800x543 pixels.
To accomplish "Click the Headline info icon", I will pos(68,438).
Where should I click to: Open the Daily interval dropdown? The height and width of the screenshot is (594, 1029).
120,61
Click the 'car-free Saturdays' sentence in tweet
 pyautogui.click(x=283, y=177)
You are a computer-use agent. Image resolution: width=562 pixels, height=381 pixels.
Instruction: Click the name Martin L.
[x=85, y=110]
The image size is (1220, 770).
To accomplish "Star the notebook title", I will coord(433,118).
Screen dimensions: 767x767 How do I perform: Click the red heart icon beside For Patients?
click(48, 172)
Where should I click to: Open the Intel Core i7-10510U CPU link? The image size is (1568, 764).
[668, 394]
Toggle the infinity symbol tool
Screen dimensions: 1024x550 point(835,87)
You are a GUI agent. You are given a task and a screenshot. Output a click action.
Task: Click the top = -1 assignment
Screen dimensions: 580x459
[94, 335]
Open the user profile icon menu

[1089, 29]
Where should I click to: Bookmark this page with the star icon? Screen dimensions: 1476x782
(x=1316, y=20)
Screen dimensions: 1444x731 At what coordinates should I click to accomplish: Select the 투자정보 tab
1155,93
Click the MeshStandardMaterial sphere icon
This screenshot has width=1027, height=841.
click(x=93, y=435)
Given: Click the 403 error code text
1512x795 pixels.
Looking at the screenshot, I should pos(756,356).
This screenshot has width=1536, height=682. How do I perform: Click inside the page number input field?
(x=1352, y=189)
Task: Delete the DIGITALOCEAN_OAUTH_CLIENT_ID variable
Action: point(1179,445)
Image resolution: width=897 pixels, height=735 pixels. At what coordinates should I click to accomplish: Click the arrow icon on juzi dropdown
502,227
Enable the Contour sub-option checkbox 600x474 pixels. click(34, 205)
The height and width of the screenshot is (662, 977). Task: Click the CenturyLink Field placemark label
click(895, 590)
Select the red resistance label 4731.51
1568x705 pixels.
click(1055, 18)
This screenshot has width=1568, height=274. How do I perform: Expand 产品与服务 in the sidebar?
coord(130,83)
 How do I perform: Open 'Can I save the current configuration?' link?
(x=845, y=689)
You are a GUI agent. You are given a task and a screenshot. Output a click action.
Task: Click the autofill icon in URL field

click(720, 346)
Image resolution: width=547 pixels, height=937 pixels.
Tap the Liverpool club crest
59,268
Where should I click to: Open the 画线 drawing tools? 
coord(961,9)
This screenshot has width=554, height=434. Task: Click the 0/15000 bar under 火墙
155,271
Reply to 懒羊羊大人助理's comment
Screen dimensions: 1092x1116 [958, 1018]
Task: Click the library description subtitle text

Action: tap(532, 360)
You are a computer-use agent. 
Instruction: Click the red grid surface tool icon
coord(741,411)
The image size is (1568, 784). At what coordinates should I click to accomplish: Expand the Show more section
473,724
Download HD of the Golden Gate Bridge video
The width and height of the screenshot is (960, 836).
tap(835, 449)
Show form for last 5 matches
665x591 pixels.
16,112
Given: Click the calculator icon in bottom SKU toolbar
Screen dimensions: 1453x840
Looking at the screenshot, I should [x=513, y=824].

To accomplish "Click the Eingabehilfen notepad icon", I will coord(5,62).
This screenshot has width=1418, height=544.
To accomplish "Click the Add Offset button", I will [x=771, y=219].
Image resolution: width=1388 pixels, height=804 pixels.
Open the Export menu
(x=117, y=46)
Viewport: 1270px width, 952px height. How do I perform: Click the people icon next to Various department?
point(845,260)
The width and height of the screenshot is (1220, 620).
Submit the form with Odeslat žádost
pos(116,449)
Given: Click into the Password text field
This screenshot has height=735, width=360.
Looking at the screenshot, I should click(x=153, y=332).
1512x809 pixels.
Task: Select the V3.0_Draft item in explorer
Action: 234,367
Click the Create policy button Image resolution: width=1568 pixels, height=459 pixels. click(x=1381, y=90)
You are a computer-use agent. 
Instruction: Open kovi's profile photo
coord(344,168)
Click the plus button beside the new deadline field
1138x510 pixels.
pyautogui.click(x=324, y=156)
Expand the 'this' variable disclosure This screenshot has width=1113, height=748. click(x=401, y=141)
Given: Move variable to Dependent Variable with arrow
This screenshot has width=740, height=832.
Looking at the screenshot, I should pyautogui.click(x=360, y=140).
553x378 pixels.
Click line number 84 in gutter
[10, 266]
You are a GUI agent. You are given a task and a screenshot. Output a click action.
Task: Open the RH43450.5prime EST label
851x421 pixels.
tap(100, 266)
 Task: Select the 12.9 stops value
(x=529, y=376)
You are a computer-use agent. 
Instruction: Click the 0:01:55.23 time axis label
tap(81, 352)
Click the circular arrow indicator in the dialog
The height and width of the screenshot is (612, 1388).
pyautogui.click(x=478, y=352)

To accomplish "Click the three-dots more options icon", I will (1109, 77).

---

## [Exercise requirements]
All lines from the one containing "Click the circular" to the end of the data above are to be set down exactly; no others belong in the answer.

## [Solved exercise]
Click the circular arrow indicator in the dialog
The height and width of the screenshot is (612, 1388).
pyautogui.click(x=478, y=352)

To accomplish "Click the three-dots more options icon", I will (1109, 77).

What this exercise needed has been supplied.